** Begin **
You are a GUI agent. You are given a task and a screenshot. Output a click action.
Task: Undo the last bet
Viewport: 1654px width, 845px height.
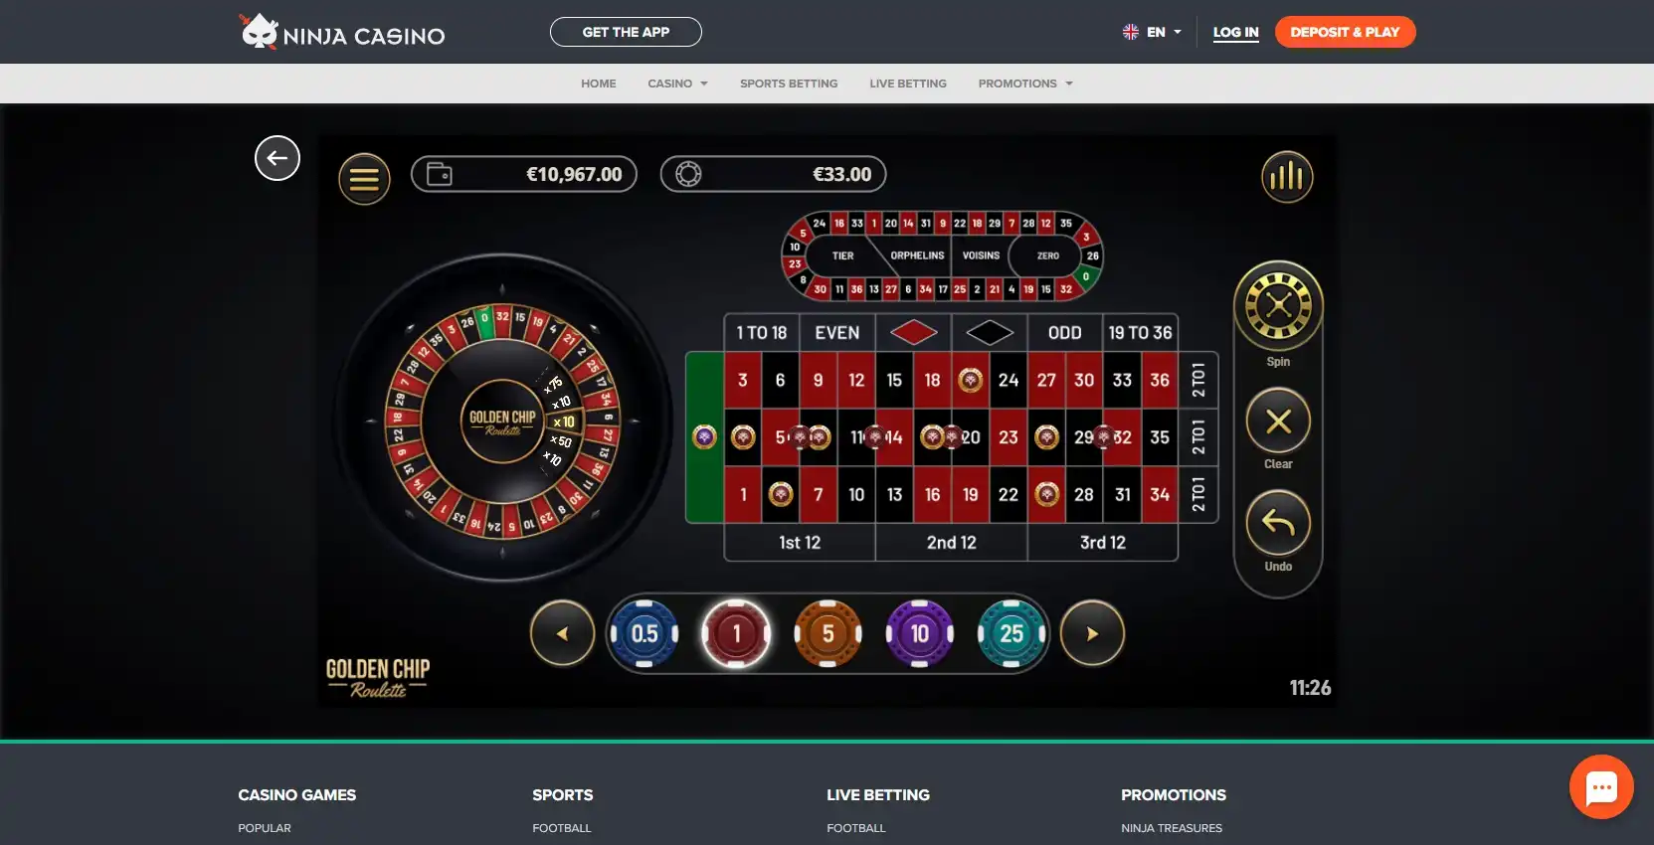(x=1278, y=523)
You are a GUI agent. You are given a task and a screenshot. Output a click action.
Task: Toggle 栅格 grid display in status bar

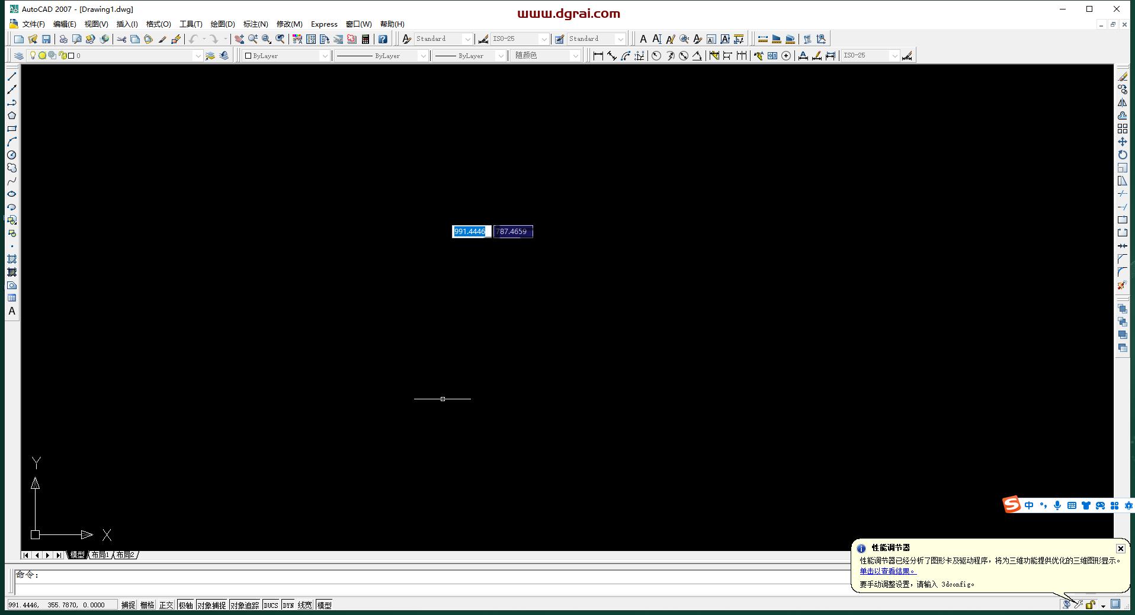[147, 605]
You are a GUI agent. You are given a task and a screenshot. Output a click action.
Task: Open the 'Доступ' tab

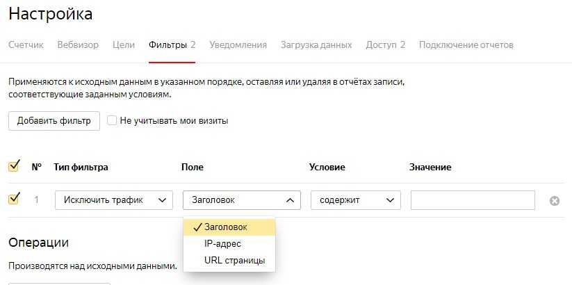coord(385,44)
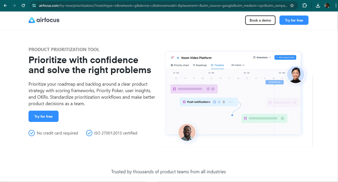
** End **
Lay out the entries above as a Markdown table with the columns Row and Line, giving each nonblank line its own numbered row. Leave out the pictures and the blank lines.

» ANSWER FOR THIS EXERCISE
| Row | Line |
|---|---|
| 1 | You are a GUI agent. You are given a task and a screenshot. Output a click action. |
| 2 | Task: Undo the last bet |
| 3 | Viewport: 1654px width, 845px height. |
| 4 | (x=1278, y=523) |
| 5 | You are a GUI agent. You are given a task and a screenshot. Output a click action. |
| 6 | Task: Toggle 栅格 grid display in status bar |
| 7 | [147, 605] |
| 8 | You are a GUI agent. You are given a task and a screenshot. Output a click action. |
| 9 | Task: Open the 'Доступ' tab |
| 10 | coord(385,44) |